3 de jun. de 2016

O governo interino Temer, sua máscara mortuária.


O governo interino Temer, sua máscara mortuária.

Não existe esfera na vida brasileira algo que possa ser considerado respeitável, pelo grupo que tomou de assalto o Planalto Central. Sua base, o PMDB, tem como característica, hoje naturalizada em qualquer meio de comunicação e mesmo dentro do judiciário, o fisiologismo. E em todos os rincões da vida nacional. Do mais singelo município à qualquer grande capital, o procedimento é o mesmo. São caciques que recebem heranças políticas, por vezes do próprio familiar, como é o caso de Baleia Rossi, e nesse caso se soma o espolio político de Orestes Quércia, posto que o espólio financeiro os filhos e familiares por ele se engalfinham; uma montanha de dinheiro que faz o Lava-jato ser uma querela de mendigos.
Não têm e nunca tiveram claro qualquer projeto de país, e por conseguinte de governo. Seu último representante republicano se aposentou. Não são nacionalistas.
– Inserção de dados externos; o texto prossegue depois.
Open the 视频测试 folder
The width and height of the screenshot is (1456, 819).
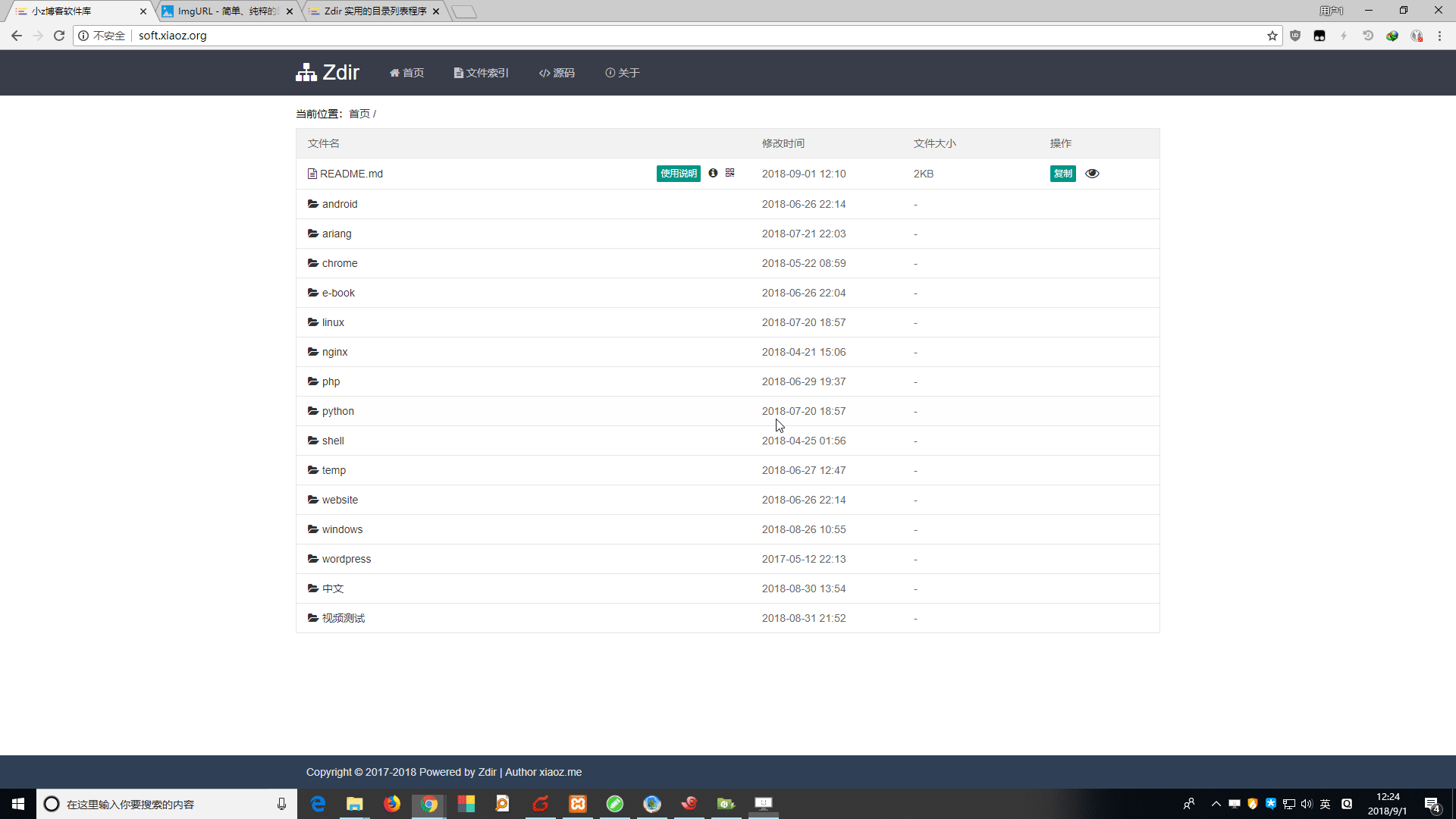coord(343,618)
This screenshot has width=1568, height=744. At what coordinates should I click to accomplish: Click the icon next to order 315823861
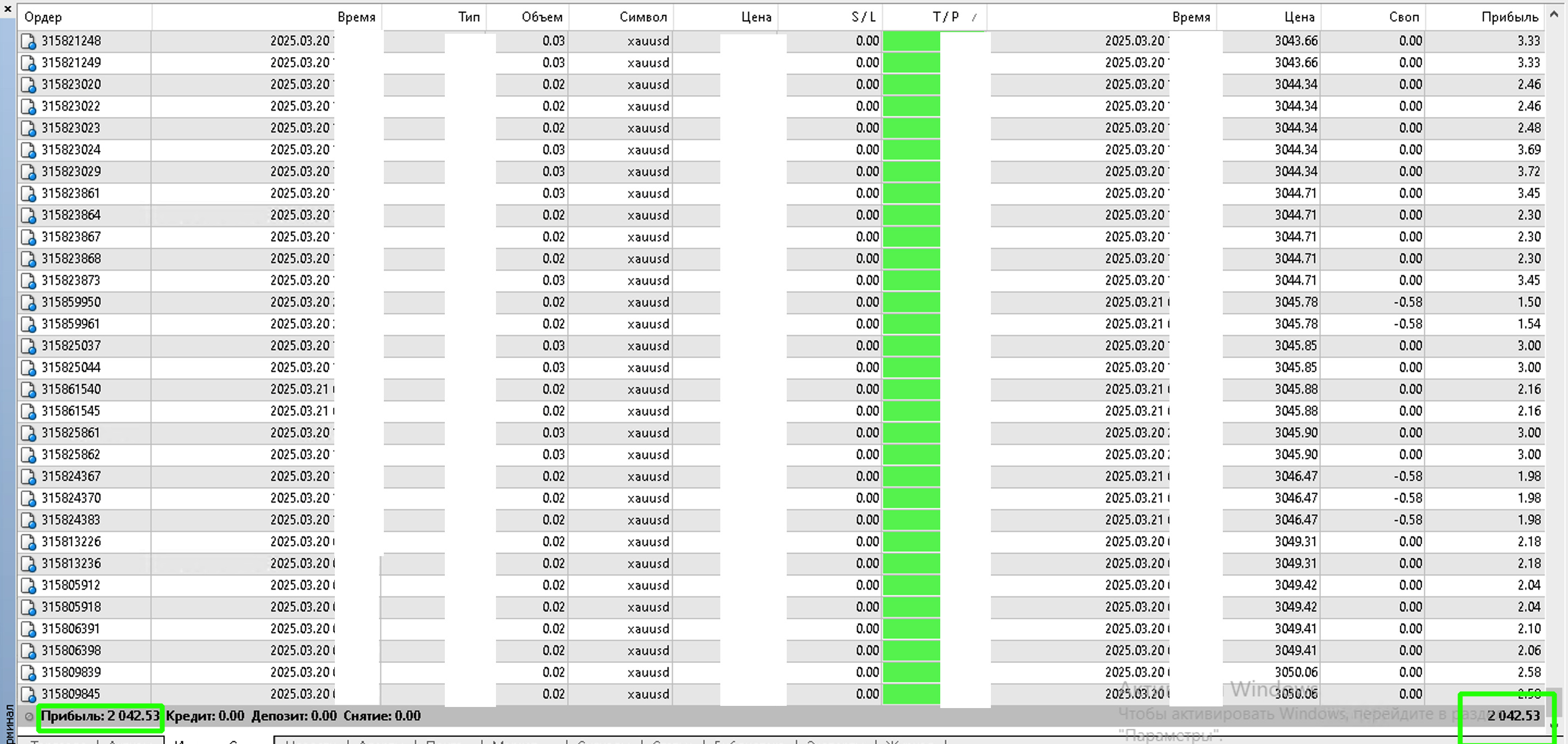click(28, 193)
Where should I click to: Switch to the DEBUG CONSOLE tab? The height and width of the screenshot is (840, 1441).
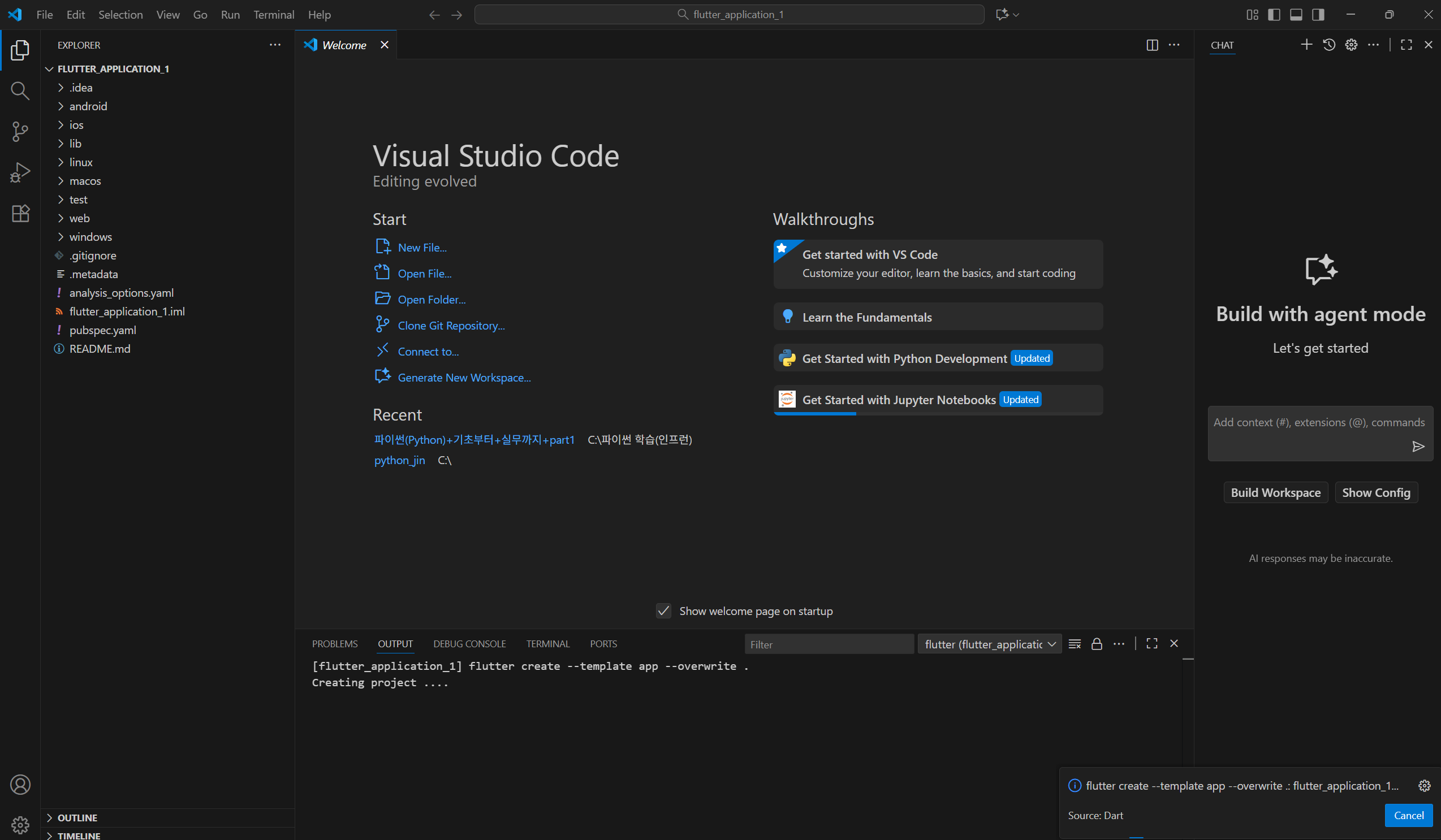[x=469, y=644]
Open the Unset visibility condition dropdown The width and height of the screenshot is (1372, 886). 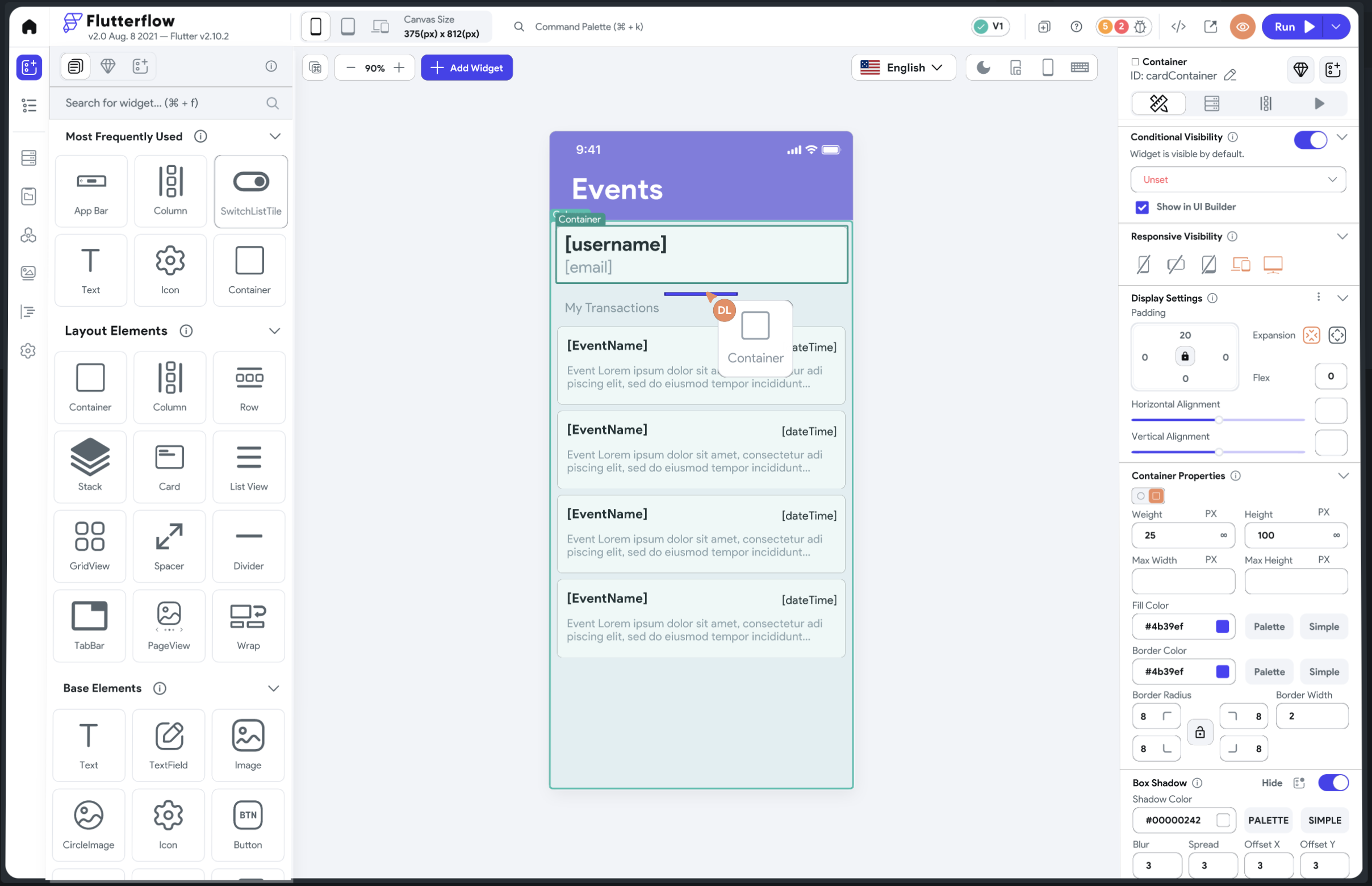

Não são liberais. Não são defensores de nada. Por vezes estão em defesa não da industria nacional, mas do industrial nacional, simbolicamente um pato e Skaf que agradecem a servilidade, e na maioria das vezes, não defendem a economia nacional nem por razões meramente nacionais.
A questão do orçamento deixa claro, que continuaremos servis junto da elite financeira, rentista, já que os cortes são direcionados às áreas sociais, um verdadeiro banquete reformista cujos pratos são: tempo de aposentadoria, corte de direitos trabalhistas, investimentos em moradia, a saúde, na área cultural e na boca do porco a maçã o retrocesso na visão comportamental. Os editoriais agradecem, ainda que os interinos cobrem, desses pratos servidos em bandejas cravadas de pedras preciosas, sua parte de leão.
A esquerda, que restou, está desmobilizada, dividida e desorganizada. Foi desmobilizada ao longo dos governos Lula e Dilma. Com influência direta de Lula. Os sindicatos se acostumaram a ser governo. Cobraram seu quinhão. Tanto cobraram que muitos passaram diretamente para a outra banda, como é notório em Paulinho da Força, mas não é só ele, talvez seja o exemplo mais verde-abacate cintilante numa praia de vermelhos, mas todo sindicalismo se perdeu, nesse labirinto. A elite industrial, euforicamente, ergue a taça em louvor aos sindicatos, e nessa efusão de alegria, gotas de vinho respingam no sempiterno presidente. Deste modo, longe da massa, sem vasos intercomunicantes, posto que os velhos núcleos sumiram por algum portal intergaláctico. A desmontagem desses elos entre o partido e sua base começou há algum tempo, por ocasião de escolhas de candidatos majoritários, e foram tomando ares não democráticos, que levaram ao seu desaparecimento completo. Isso explica a rarefação dos movimentos de apoio à presidenta deposta. Exceção feita ao exercito de Stédile e Boulos. Quem tenta, visando ganhos futuros, animar a massa é Ciro Gomes, um baterista que bate em todos os bumbos e não desafina.
Assim, a massa não sai a rua nem pelo fato de Dilma haver sido deposta por um golpe, com requintes de senhores de escravo, no melhor estilo Leôncio, eternizado por Rubens de Falco, ao mesmo tempo bananeiro, grampos ilegais, denuncias sem prova, penteados de Carmem Miranda, família recatada, e as caras duras e a incontinência de Generais de pijama, juízes deuses que proíbem beijos em praça pública, uma TV à venezuelana que desta se envergonhava, analistas políticos que se vendem pelo próprio emprego e uma camiseta polo com o logo da empresa, dão a tonalidade paçoca da miséria cognitiva do momento em que vivemos.
O Republicanismo cuspido pelo furibundo capataz Gilmar Mendes era só uma bandeira que já não tem mastro, este só serviu para a medrosa classe média nele se amarrar com medo do canto da sereia comunista, e que no lugar de tapar os ouvidos, tapou os olhos e não o viu, mas agora começa a sentir seu cheiro velho de enxofre.